Goal of the exercise:
Take the lines below beginning at the line that has "Instruction: Click the grade input showing 5" and stopping after the line that has "The height and width of the screenshot is (427, 755).", and print them exactly as they are, with no other lines.

━━━ Excerpted records ━━━

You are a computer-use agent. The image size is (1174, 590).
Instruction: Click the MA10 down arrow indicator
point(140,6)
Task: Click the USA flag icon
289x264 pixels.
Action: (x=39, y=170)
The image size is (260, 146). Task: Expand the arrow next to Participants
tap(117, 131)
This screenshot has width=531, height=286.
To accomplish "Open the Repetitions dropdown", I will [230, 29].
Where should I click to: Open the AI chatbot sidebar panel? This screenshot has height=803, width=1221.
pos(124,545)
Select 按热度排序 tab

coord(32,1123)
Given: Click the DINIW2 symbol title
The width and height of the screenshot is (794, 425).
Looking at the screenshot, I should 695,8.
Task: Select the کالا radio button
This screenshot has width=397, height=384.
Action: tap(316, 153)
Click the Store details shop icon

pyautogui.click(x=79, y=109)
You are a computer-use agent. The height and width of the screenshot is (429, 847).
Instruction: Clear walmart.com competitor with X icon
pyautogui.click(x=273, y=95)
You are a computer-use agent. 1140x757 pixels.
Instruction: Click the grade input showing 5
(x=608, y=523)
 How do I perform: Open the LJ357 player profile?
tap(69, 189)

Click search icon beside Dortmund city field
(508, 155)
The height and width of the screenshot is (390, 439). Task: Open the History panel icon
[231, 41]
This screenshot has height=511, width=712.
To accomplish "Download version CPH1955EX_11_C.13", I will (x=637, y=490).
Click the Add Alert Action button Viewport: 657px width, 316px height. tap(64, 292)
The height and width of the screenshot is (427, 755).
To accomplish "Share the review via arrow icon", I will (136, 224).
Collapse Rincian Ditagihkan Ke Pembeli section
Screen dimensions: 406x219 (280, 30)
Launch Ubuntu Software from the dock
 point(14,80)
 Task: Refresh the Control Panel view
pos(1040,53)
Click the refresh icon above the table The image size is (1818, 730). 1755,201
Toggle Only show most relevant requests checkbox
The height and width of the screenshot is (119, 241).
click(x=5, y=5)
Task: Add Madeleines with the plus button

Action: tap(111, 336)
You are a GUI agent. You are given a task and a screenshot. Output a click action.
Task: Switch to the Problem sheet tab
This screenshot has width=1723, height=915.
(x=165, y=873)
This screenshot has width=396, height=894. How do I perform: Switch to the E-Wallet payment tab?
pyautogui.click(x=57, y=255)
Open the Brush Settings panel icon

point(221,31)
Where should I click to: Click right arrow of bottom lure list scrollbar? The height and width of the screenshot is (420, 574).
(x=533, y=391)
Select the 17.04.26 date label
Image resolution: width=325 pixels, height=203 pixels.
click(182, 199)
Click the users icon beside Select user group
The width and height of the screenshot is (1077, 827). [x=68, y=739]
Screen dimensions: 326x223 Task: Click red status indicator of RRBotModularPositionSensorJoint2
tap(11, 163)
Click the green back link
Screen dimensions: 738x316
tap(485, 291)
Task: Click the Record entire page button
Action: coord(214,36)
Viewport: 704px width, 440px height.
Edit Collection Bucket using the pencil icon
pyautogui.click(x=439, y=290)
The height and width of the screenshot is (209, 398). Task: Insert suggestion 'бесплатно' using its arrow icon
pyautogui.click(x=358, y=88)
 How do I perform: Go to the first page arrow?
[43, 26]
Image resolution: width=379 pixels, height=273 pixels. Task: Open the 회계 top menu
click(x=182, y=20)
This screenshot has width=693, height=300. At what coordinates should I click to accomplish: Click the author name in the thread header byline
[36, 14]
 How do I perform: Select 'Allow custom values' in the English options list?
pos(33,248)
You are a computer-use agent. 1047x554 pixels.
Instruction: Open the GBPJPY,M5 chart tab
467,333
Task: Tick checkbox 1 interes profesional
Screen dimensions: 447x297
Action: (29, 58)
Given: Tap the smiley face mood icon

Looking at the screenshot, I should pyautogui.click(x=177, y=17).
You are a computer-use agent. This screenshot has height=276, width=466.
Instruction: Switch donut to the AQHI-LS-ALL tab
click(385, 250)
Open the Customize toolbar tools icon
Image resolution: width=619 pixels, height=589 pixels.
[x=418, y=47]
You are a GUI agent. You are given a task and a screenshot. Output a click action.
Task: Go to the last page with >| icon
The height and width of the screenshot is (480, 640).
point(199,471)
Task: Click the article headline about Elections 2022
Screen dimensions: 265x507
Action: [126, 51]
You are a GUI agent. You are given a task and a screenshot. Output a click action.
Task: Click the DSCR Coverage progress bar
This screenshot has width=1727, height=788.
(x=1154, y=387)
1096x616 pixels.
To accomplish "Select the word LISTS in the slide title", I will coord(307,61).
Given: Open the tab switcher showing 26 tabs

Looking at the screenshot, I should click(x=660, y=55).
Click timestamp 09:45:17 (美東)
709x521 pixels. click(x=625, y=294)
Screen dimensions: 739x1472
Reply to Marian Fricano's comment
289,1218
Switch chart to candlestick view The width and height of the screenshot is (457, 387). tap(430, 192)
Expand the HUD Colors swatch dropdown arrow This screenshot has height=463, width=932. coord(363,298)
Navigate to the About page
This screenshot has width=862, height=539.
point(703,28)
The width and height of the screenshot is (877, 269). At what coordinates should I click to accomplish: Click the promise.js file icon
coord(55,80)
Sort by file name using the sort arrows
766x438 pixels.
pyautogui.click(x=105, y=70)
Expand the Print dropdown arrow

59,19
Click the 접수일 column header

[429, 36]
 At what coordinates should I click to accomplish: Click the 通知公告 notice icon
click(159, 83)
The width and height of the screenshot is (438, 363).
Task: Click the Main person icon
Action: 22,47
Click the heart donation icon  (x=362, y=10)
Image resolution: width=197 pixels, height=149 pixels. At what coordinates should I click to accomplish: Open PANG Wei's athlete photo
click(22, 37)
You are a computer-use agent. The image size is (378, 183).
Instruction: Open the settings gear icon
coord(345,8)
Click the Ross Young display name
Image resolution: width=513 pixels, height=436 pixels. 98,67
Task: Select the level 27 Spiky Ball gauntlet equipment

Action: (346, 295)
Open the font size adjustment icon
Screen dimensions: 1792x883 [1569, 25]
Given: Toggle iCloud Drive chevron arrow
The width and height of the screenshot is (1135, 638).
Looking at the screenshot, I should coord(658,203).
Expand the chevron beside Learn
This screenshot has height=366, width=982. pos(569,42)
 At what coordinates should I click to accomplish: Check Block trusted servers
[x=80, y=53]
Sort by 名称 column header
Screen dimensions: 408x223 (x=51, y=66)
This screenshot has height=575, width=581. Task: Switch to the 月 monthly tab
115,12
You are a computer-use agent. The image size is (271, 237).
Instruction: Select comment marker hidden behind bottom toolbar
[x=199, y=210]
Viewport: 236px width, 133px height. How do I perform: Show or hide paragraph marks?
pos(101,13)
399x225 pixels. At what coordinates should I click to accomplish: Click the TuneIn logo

━━━

Output of the exercise:
Instruction: Click the grade input showing 5
(x=608, y=523)
 How do I perform: Open the LJ357 player profile?
tap(69, 189)

Click search icon beside Dortmund city field
(508, 155)
The height and width of the screenshot is (390, 439). Task: Open the History panel icon
[231, 41]
This screenshot has height=511, width=712.
To accomplish "Download version CPH1955EX_11_C.13", I will (x=637, y=490).
Click the Add Alert Action button Viewport: 657px width, 316px height. tap(64, 292)
The height and width of the screenshot is (427, 755).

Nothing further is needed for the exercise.